Enough powder we had to take us again to this season, more than enough barrels,
yes, but I’d have liked more soy just in case. More soy in that place. Now
there were only stones and flowers.
	By the sun’s peak I’d returned home, and knowing my father had known
this land before I’d known this life, I found him in a rocking chair in the
pasture, rocking back and forth, staring at a lone tree in the shadow, his hand
fallen to his side, fingers brushing the cow, whose own chest rose and fell, as
he rocked, the cow laying next to him in the same peace. “Father, do you know
the edifice, beatpace eighth the right sun from home, new as it stands?”
	He didn’t open his eyes. “Yes, if you can call it that. My own father
built it. Do you know why it stands?”
	“No.”
	My father took his hand from the cow and traced the air. “It…” he
trailed off. “The words flee. Where are we to Sol?”

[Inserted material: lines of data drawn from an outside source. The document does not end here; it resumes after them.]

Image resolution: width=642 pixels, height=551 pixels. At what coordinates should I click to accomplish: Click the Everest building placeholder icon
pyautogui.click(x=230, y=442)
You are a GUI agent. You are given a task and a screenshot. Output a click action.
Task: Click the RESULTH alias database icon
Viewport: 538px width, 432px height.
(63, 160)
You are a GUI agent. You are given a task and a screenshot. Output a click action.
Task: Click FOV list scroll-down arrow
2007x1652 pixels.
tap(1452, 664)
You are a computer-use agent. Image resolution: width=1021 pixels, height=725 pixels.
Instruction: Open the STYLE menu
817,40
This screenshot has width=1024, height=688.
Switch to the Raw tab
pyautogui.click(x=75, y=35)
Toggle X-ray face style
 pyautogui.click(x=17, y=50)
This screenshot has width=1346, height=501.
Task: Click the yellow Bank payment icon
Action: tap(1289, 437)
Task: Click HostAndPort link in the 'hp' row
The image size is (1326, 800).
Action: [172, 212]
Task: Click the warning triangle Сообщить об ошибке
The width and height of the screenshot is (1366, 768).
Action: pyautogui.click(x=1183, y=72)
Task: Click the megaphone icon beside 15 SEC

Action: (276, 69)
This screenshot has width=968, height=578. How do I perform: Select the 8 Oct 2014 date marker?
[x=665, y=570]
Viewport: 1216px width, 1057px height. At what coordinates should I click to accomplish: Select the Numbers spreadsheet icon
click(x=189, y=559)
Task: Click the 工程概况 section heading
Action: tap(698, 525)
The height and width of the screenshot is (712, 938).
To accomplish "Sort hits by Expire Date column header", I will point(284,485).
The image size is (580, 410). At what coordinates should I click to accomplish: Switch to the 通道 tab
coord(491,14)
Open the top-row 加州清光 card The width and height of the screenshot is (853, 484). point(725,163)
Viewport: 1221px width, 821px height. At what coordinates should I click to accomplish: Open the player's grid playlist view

	“Nine suns past its solstice.”
	He smiled. “Bo; go back to the stones. You’ll see why your ancestor
erected them.”
	I returned to the stones by the time evening started to take its toll,
sat by the flowers, and waited for epiphany. It came after the sun’s set, when
a low roar rose from the sun’s resting place. I lay staring up at the brilliant
night sky when the roar swallowed me all at once. Jumping to my feet, I saw it
all around me, a black mass, running past me towards the sea. A herd of cattle.
I’d never seen one before, nor had I seen so many fauna in the same place,
twenty or thirty cows running towards what I had never known. I and the moon
above me stood upright watching them go.
	After I slept I returned to my father, still in the pasture. The cow’s
chest was stationary.
	“Miles, did you find what you sought?”
	“Yes.” 
	My father seemed weary. “Would you say it’s been nice, to be here? To
exist in this world?”
	The tree’s leaves were as green as I remembered. “Yes. It’s a good
world.”
	Father smiled. “I’m glad you see it this way.”